Dear Dr. Musalula,
Thank you for your email and interest in the TCGA data. Our apologies for the delayed response.
The two pipelines that you specify in your email pertain to the 1) current pipeline at Genomic Data Commons (GDC), and the 2) old pipeline that existed back in 2013. The pipeline that you should reference would depend on where you are getting the data, and what exact data you are using.
Since you are using TCGA data from cBioPortal, I contacted someone from that team to inquire on which set of data they have made available in their site- the newly harmonized data from the GDC or the original TCGA data from TCGA Legacy Archive. In their response, they indicated that the harmonized data from the GDC has not been pulled at the cBioPortal yet. They further specified that, for the published TCGA studies, they used the data that were included in the publications. Overall, it looks like they are using the data from
TCGA Legacy Archive, as retrieved back in 2016.
Please note: The only caveat here is that we do not know what exact data you are working with from cBioPortal. You may need to contact cBioPortal, specify to them what dataset you are using and request confirmation from them that it was TCGA Legacy data pulled back in 2016. I was advised to provide you with the following email address-
cbiop...@googlegroups.com at cBioPortal. Please feel free to contact them accordingly.
Let us know if you have any further questions.
Best,
The Cancer Genome Atlas Team
We would like to analyse TCGA RNAseq data together with RNAseq data from the Expression Atlas. We have noticed that the FPKM reported by the TCGA are on average are much higher than those reported by the Expression Atlas for the same type of cancer. We have traced these variations (we hope) to the different Bioinformatics or mRNA quantification pipelines that were employed by the TCGA and Expression Atlas.

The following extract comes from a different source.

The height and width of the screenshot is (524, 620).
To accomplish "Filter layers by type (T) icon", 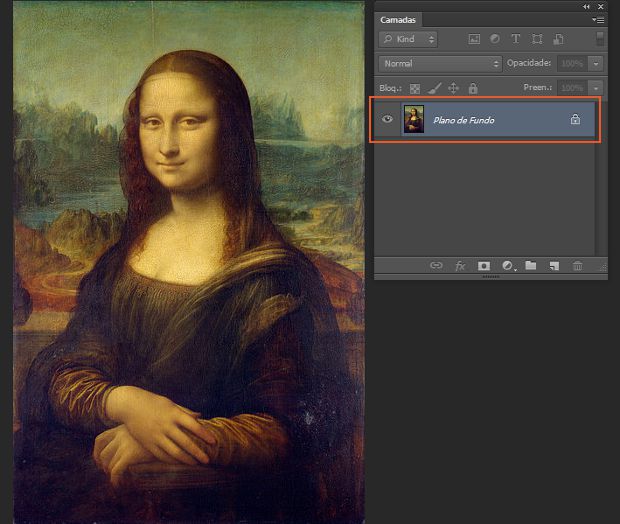I will [x=516, y=39].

Therefore, we would like to reanalyse the Expression Atlas FASTQ files or aligned BAM files using the TCGA Bioinformatics Pipeline to the make the FPKM values comparable. However, we have come across two different TCGA pipelines as provided in the links below:
Importantly, we would like to find out which among these two pipelines was used to process TCGA RNAseq RSEMv2 FPKM data such as that available as CbioPortal?
We look forward to your response.